Etam gained 1.89% after releasing quarterly results, while Ted Baker became the second top mover of the FashionUnited Top 100 Index, adding 1.7%. Also LVMH closed in positive, scratching a humble 0.12% after posting 25% hike for its Q1 revenue.
Wednesday was led by a good number of corporate news. The lingerie group Etam posted net sales of €331.2 million in the first quarter of 2012, including a positive currency impact of €11.5 million relating to the rise of the Chinese currency against the euro. In Europe, the group generated sales of €188.6 million, compared with the first quarter of 2011 and down 5.0% like-for-like and at constant exchange rates. As admitted by Esprit in a statement, they launched 2012 quite low of inventories, which impacted the commercial performance of winter end-of-season sales for the Etam and 1.2.3 brands, but had a favourable effect on margins, against the backdrop of tightly controlled costs. In China, sales totalled €142.5 million in the first quarter, down 2.2% compared with the first quarter of 2011. Like-for-like and at constant exchange rates, sales in China fell by 17.1%.
Backing the great moment that luxury goods are going through, LVMH Moët Hennessy Louis Vuitton, registered a 25% increase in its revenue for the first quarter of 2012 taking it to 6.6 billion Euros. Organic revenue growth for the luxury goods giant was of 12% in the first quarter of 2012.
Closing the corporate release agenda for this week, VF is scheduled to report earnings before the opening bell on Friday, April 27. Currently, analysts forecast 24.7% sales growth and 2.7% earnings growth, reported ‘Investors Place’.
Curious was the case of M&S, as the CEO, Marc Bolland, said the beloved British retailer sold 100,000 cardigans and jumpers from its core M&S Woman collection in the fourth quarter – but could have sold three times that number. "That was a miss," he said, blaming a temporary buying issue.
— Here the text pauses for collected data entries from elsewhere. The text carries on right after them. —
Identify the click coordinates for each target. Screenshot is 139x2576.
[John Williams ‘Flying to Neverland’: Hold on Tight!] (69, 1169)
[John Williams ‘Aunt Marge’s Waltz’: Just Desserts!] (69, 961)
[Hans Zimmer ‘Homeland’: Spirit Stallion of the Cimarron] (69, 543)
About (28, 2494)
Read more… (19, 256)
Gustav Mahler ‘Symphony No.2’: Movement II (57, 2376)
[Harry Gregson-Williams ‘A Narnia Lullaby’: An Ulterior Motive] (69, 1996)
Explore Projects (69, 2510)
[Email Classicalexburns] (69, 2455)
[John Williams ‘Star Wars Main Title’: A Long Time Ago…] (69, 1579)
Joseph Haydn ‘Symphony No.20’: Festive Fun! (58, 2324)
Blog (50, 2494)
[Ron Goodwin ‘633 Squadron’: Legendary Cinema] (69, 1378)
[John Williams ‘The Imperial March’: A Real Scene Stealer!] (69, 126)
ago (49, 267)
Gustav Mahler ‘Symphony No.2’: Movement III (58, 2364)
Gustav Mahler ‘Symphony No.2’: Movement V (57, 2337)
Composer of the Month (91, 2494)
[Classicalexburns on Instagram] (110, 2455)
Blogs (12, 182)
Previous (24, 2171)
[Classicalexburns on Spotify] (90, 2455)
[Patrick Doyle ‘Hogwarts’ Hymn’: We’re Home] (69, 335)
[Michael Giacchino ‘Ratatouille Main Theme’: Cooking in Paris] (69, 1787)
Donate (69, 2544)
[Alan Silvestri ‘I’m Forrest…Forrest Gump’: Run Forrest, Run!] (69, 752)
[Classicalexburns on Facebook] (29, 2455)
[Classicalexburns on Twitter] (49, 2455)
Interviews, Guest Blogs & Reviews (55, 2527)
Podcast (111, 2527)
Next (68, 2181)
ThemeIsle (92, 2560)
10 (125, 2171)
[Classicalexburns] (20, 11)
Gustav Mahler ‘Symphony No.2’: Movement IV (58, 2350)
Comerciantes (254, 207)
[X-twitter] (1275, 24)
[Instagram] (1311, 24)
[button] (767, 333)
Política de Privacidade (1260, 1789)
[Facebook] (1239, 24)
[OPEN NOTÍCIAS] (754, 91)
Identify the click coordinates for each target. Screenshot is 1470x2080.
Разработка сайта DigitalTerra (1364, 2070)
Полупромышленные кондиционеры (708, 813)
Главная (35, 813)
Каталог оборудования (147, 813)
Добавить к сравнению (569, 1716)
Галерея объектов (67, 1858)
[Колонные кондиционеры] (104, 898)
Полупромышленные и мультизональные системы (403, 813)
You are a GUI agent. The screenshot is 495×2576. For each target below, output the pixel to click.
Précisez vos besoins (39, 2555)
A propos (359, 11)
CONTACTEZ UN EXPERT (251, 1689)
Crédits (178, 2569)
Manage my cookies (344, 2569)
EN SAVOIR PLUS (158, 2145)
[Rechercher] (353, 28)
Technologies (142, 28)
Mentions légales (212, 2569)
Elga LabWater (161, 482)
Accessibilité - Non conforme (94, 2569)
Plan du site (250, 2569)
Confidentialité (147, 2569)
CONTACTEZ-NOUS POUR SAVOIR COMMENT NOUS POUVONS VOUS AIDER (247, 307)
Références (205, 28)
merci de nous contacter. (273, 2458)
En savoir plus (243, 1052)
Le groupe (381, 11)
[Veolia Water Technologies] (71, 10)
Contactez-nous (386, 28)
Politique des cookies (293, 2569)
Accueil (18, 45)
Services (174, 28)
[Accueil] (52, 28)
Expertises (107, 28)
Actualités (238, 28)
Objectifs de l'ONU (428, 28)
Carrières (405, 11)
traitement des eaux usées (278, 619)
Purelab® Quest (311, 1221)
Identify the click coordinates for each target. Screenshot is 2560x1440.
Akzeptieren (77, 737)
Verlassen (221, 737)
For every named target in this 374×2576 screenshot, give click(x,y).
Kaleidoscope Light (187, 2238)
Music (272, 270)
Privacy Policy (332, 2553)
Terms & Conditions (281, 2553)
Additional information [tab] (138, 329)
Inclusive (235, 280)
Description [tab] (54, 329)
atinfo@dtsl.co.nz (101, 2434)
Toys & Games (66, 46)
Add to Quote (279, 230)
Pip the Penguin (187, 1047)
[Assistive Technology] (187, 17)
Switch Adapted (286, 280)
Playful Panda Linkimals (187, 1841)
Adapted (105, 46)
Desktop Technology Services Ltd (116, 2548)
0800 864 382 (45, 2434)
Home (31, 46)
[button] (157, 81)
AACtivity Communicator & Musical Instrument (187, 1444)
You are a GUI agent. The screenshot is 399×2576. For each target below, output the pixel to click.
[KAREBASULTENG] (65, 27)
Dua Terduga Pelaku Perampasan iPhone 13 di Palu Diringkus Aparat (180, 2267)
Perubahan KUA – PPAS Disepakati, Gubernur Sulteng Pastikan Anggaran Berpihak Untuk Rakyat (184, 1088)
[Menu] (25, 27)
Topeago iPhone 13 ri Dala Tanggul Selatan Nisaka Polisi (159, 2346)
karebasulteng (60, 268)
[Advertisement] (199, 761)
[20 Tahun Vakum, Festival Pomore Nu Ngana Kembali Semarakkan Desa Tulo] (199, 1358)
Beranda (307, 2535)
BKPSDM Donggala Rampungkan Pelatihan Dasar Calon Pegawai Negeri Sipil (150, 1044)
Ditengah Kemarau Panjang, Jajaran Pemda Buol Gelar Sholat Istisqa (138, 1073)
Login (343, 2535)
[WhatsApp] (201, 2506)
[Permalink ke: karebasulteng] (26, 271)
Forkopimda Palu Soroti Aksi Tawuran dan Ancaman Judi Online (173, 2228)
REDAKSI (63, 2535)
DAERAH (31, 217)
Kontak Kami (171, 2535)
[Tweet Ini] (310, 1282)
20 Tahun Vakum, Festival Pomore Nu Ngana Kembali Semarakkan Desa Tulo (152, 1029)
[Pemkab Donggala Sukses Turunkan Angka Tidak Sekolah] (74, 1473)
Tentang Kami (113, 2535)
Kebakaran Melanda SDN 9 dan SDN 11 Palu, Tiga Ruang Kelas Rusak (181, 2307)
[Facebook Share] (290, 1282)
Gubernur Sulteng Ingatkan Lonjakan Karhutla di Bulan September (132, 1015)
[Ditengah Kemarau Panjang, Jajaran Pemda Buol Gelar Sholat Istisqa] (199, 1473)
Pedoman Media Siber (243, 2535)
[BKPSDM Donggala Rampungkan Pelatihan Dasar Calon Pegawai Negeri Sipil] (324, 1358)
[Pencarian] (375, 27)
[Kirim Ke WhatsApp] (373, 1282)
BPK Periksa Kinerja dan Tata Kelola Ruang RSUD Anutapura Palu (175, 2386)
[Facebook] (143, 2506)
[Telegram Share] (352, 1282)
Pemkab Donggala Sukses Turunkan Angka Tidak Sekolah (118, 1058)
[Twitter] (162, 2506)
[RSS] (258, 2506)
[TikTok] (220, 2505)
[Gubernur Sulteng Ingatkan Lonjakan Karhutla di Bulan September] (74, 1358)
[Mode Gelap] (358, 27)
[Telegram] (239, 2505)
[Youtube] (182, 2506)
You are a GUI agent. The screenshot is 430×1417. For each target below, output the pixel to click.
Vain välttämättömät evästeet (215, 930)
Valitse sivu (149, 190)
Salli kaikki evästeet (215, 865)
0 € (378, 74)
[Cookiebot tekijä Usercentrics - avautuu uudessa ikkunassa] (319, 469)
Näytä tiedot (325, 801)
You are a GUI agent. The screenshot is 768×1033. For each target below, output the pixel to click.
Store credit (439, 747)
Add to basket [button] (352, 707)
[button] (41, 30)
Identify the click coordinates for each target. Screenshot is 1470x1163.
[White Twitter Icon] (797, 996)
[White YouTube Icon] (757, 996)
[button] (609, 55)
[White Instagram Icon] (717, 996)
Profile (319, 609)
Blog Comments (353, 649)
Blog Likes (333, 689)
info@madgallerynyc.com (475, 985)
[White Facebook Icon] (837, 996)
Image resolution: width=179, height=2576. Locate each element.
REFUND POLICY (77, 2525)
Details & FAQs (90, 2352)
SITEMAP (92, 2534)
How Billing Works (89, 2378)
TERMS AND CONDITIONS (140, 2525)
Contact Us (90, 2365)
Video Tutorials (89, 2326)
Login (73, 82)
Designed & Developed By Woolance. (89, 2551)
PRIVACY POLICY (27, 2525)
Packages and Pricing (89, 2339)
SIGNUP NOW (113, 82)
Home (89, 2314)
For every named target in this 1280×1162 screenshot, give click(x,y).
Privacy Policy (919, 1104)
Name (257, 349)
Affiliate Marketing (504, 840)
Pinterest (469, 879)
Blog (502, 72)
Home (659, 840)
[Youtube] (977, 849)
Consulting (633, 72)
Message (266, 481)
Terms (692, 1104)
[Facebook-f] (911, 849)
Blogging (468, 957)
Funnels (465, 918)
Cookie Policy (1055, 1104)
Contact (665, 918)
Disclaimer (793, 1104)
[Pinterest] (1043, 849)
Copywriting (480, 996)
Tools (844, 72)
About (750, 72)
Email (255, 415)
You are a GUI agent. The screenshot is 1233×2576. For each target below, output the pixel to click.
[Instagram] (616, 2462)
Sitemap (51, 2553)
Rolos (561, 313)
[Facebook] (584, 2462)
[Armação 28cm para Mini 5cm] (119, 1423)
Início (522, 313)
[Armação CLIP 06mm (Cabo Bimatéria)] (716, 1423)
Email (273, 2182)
Women's ballet pumps, he added, could have sold at double the quantity. The stock shortages meant like-for-like clothing and homeware sales at M&S fell 2.8% in the fourth quarter, missing City forecasts, published ‘The Guardian’. Consequently, M&S stock was the big loser of the traded apparel companies within the FTSE 100, the second biggest faller in the benchmark index, closing down more than 2% at 358.7p.
Meanwhile, Fitch Ratings has affirmed its ratings on Limited Brands, Inc. (Limited Brands), including the long-term Issuer Default Rating (IDR) at 'BB+'. The Rating Outlook is Stable. A full list of ratings appears at the end of this release. The apparel group has been in the investors’ radar for the past weeks, as its share’s price fluctuation might mirror.
In Asia, Fast Retailing Co. surged 260 yen to 18,860 yen a day after the largest apparel retailer lifted earnings outlook. J. Front Retailing Co. Ltd closed up 11 yen to 428 yen. The Asian fashion giant saw its shares bolstered by the largest gain for Nikkei index in three weeks. Market sentiment was also bolstered after Bank of Japan Deputy Governor Kiyohiko Nishimura said that the central bank is ready to take additional steps to ease monetary policy if necessary.